In December 1973, Pam Jenkins left to get married and relocate and in January 1974, Bob Moore left to return to Washington, D.C. as a journalist. This began a new era of Action News when the station over the next few months hired five new young people: news director/anchorman Tim Fritz, reporters and weekend anchors Eric Rabe and Karen Nash, Sports Director George McKenzie and reporter Jon McClintock. Out of these five, Rabe and McClintock became the veterans. They both stayed until October 1979 when Rabe (who succeeded Tim Fritz as news director/anchorman in January 1976) moved on to field reporting in Philadelphia and Jon McClintock simultaneously left to create and head up the Blair County Bureau at WJAC-TV (channel 6) in Johnstown.

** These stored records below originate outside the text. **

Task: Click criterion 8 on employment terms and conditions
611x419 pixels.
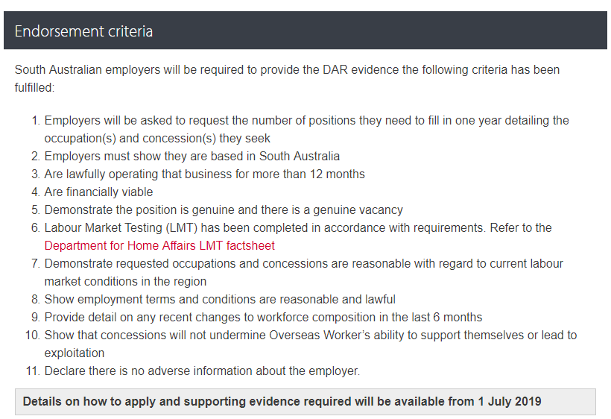Action: pos(220,299)
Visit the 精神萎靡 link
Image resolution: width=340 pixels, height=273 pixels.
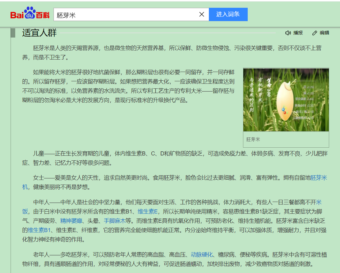71,221
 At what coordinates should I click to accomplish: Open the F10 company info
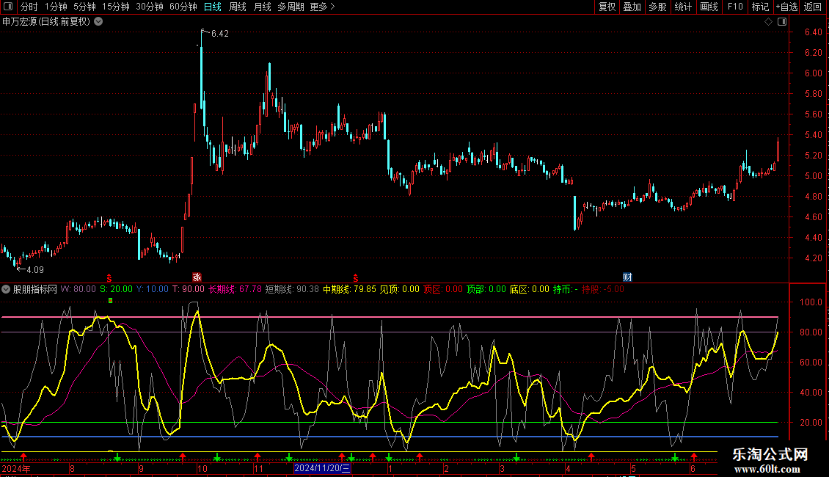click(734, 7)
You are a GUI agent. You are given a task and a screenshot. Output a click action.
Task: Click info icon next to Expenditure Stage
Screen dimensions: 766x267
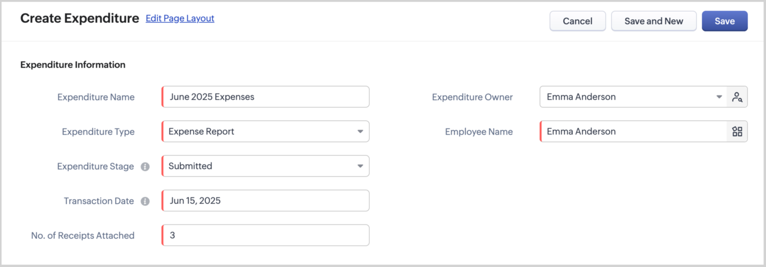pyautogui.click(x=145, y=167)
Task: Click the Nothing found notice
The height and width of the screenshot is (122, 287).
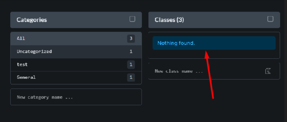Action: click(214, 43)
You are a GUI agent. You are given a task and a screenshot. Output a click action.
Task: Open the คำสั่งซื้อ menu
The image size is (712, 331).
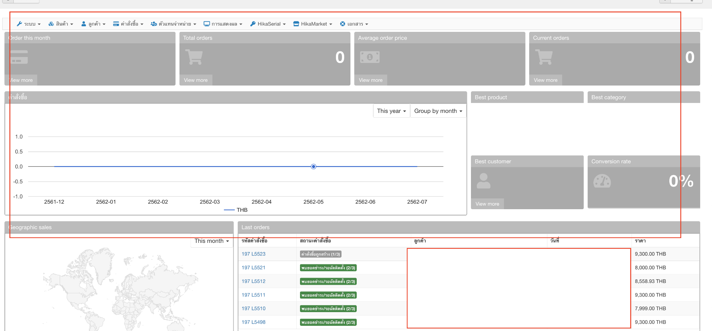pos(128,24)
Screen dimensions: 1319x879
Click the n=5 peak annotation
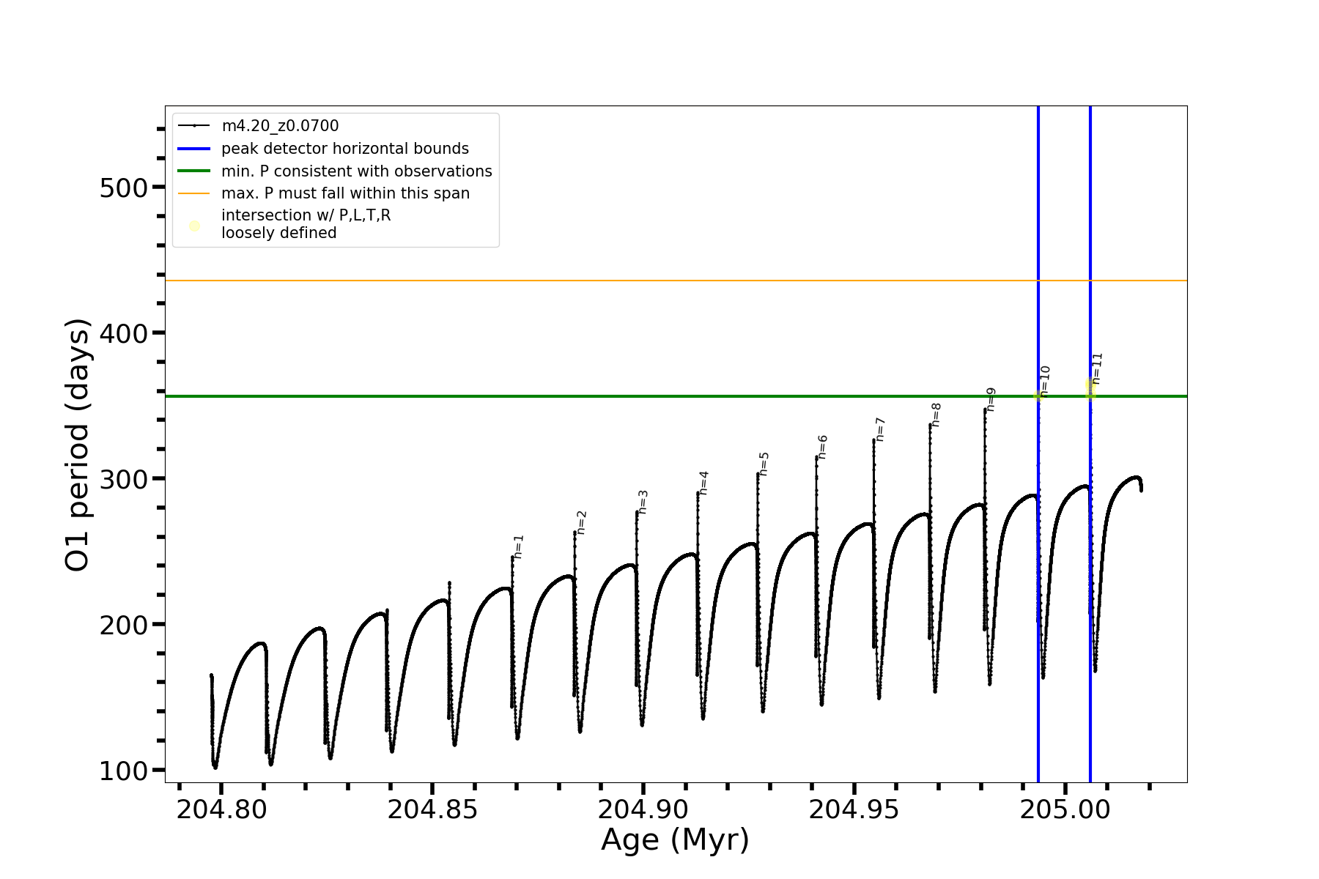tap(764, 464)
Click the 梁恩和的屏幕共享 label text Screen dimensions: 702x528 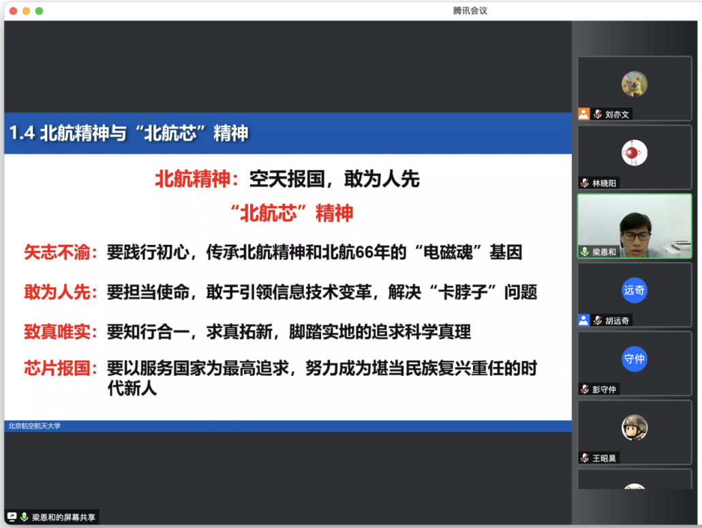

Vice President and General Manager Ian K. Harrower said he would hire a news director and an anchorman rather than give both jobs to one man. He hired news director Jim Thompson and anchorman Patrick Van Horn; both subsequently moved on and were succeeded by a number of different people over the next three decades. General Manager Ian Harrower left in February 1980 and was succeeded by J. Thomas Conners. That position has had several men come and go over the past three decades, also. The station suffered a devastating loss in early December 1982 when veteran weatherman John Riley suffered a brain aneurysm from which he never recovered; he remained in a coma for over three years and eventually died in April 1986. In the intervening years, the station has had many anchors and reporters come and go.

In late May 2007, WTAJ launched a redesigned website. On January 28, 2008, the station unveiled a new logo, slogan, and a re-designed set to replace the old set that had been used since 1995. The station also announced plans to enlarge its coverage in Johnstown since WWCP-TV and WATM have shut down their news department. Plans include a new Cambria County newsroom.

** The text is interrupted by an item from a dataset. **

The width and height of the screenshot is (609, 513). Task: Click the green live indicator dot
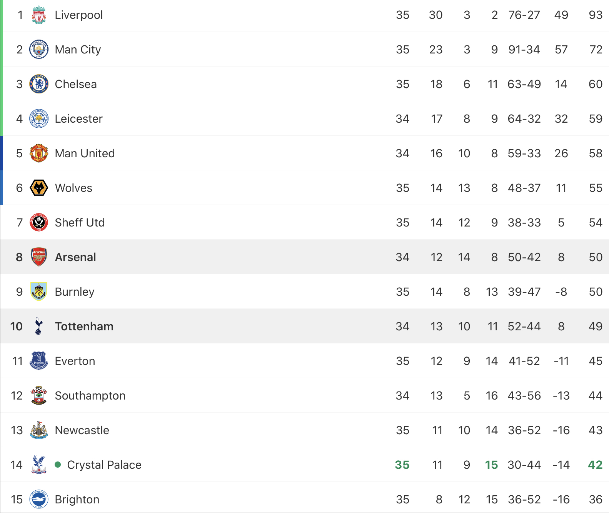coord(58,465)
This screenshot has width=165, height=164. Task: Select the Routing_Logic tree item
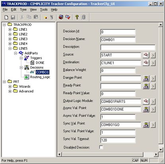pos(40,77)
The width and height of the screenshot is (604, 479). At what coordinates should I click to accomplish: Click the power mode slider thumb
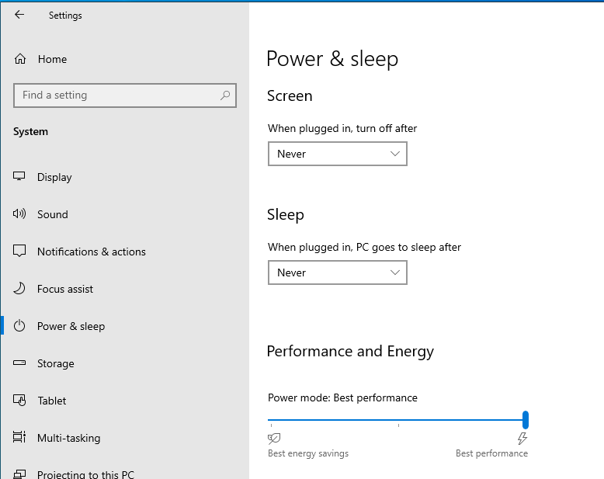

On September 12, 2011, WTAJ debuted an hour-long 4 p.m. newscast called Central PA Live. The program is the Johnstown–Altoona–State College market's first 4 p.m. newscast which replaced Oprah. It features topics pertaining to various news stories, along with lifestyle content; it utilizes social media platforms like Facebook and Twitter to allow viewer discussions.

On November 9, 2011, WTAJ was in the national spotlight when one of its news trucks was flipped over by Penn State students (along with its windshield getting smashed), as it was covering the riots on the PSU campus following the firing of head football coach Joe Paterno due to the Jerry Sandusky child molestation scandal.

WTAJ-TV began broadcasting its newscasts in high definition on January 31, 2013. As part of the conversion, the station built a new set and introduced a new logo.

==Technical information==

===Subchannels===
The station's signal is multiplexed:

Subchannels of WTAJ-TV
| Channel | Res. | Short name | Programming |
| 10.1 | 1080i | WTAJ-HD | CBS |
| 10.2 | 480i | Mystery | Ion Mystery |
| 10.3 | Laff | Laff |
| 10.4 | Grit | Grit |

On June 15, 2016, Nexstar announced that it has entered into an affiliation agreement with Katz Broadcasting for the Escape (now Ion Mystery), Laff, Grit, and Bounce TV networks (the last one of which is owned by Bounce Media LLC, whose COO Jonathan Katz is president/CEO of Katz Broadcasting), bringing one or more of the four networks to 81 stations owned and/or operated by Nexstar, including WTAJ-TV. (Grit was also available in Johnstown on WJAC-DT4 until June 1, 2017, when it was replaced by TBD. It moved to WTAJ in October 2017).

===Analog-to-digital conversion===
WTAJ-TV shut down its analog signal, over VHF channel 10, on June 12, 2009, the official date on which full-power television stations in the United States transitioned from analog to digital broadcasts under federal mandate. The station's digital signal remained on its pre-transition UHF channel 32, using virtual channel 10.